(Collected data entries)

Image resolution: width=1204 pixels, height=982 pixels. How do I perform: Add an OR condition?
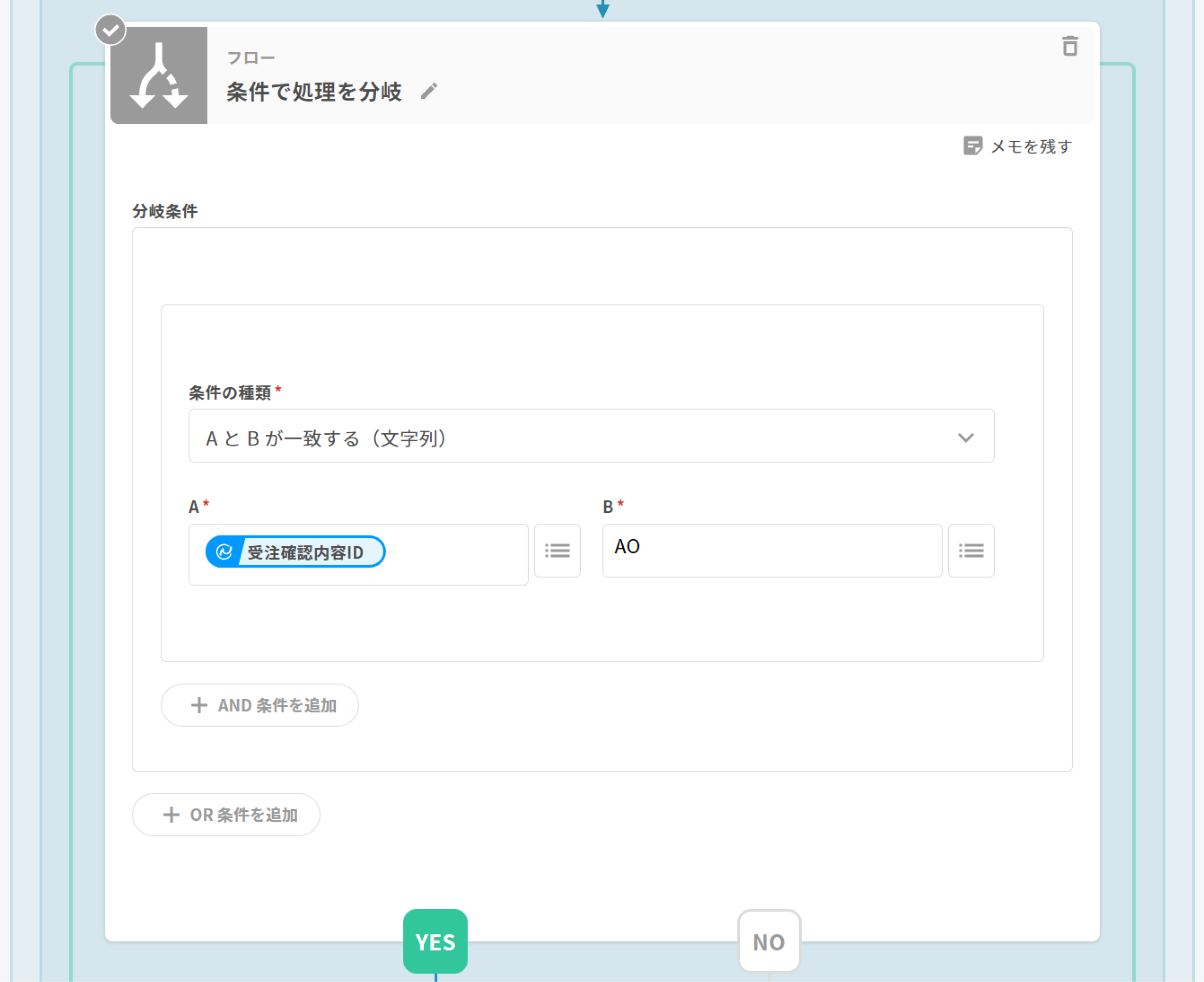click(226, 814)
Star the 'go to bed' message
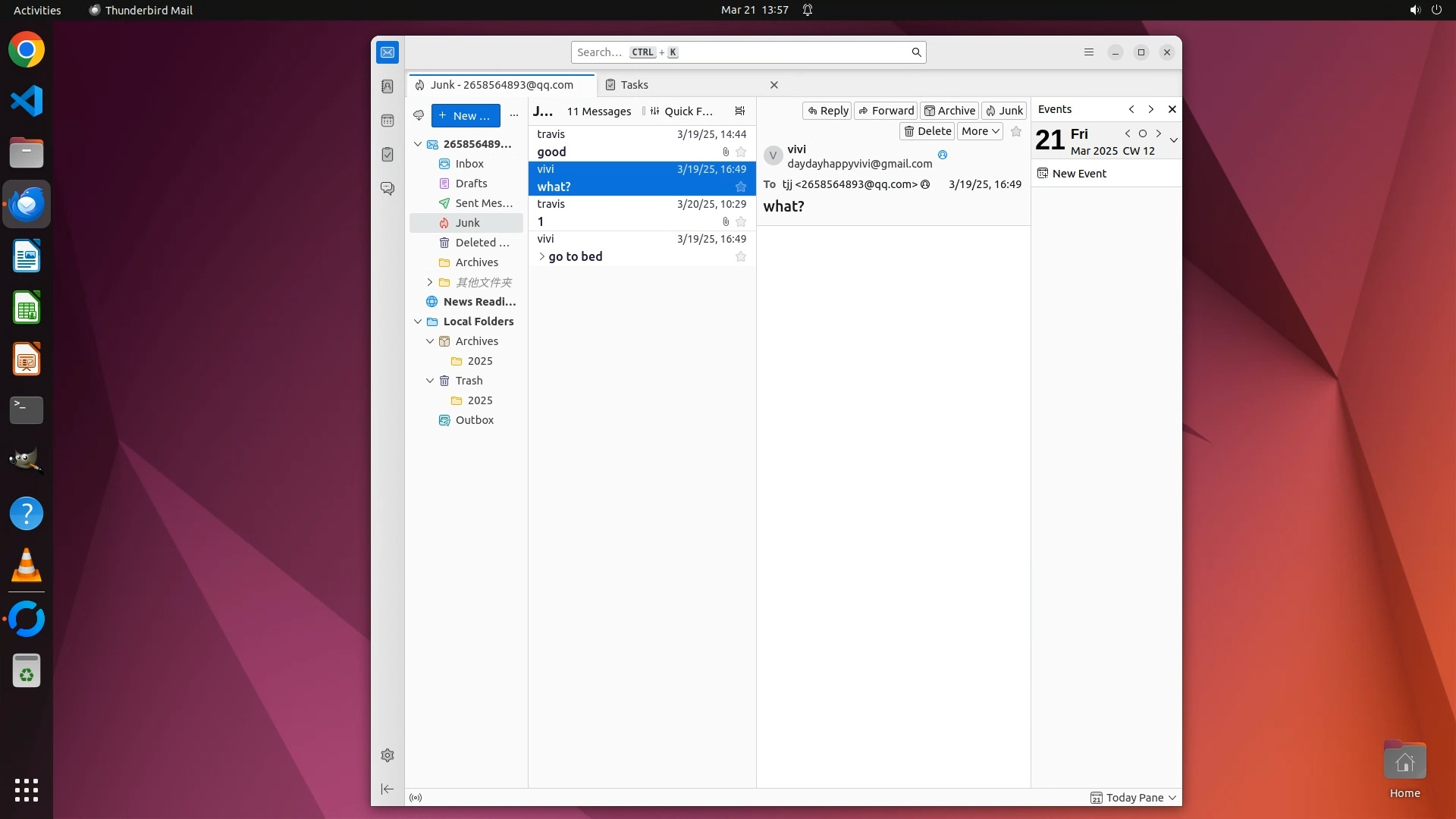This screenshot has height=819, width=1456. [741, 257]
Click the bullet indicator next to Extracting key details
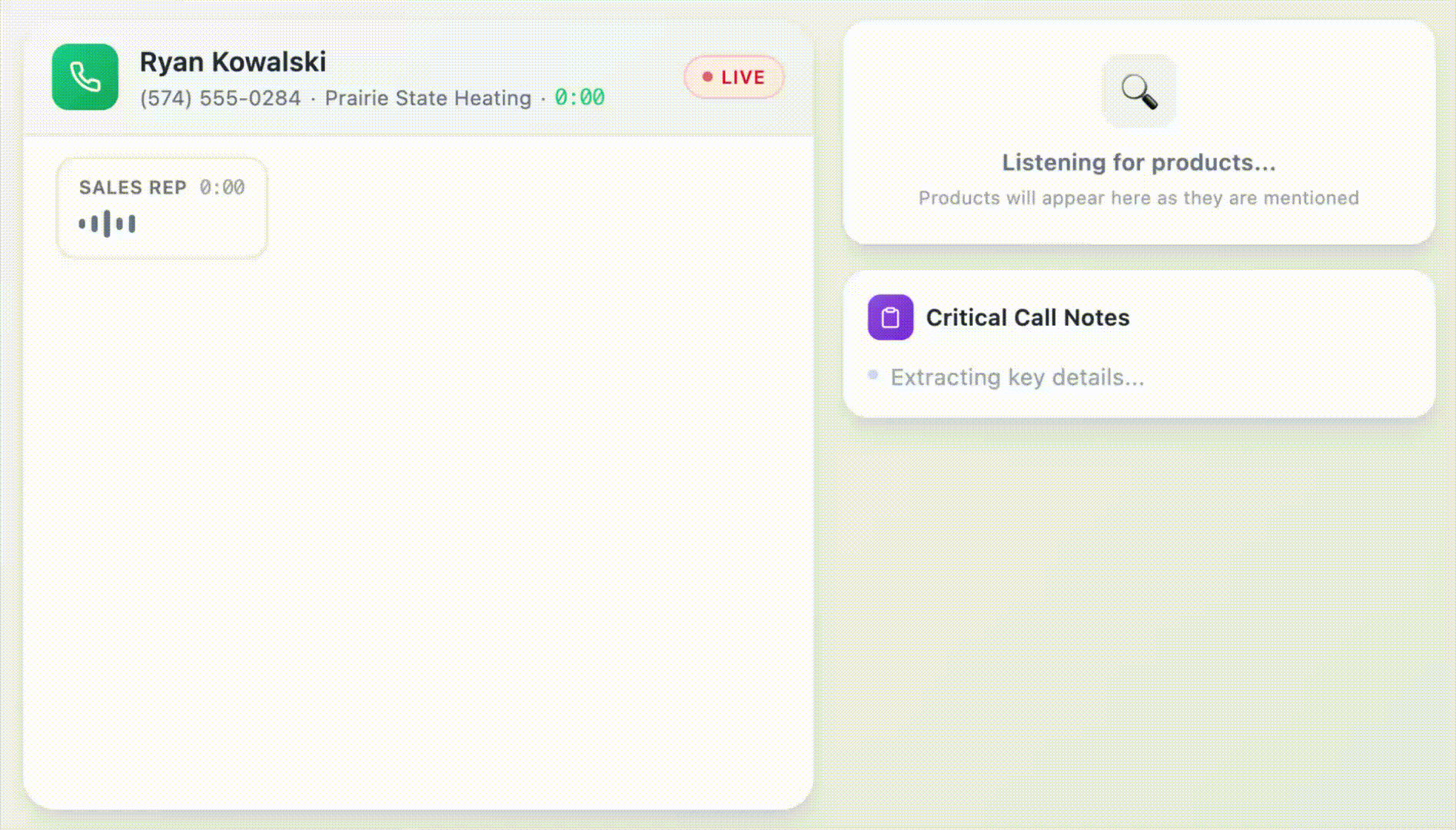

■ **What you will do**:
Return every record exactly. Pictures stay out.

■ **Exercise output**:
Image resolution: width=1204 pixels, height=982 pixels. How do I perform: Add an OR condition?
click(226, 814)
Star the 'go to bed' message
This screenshot has height=819, width=1456. [741, 257]
Click the bullet indicator next to Extracting key details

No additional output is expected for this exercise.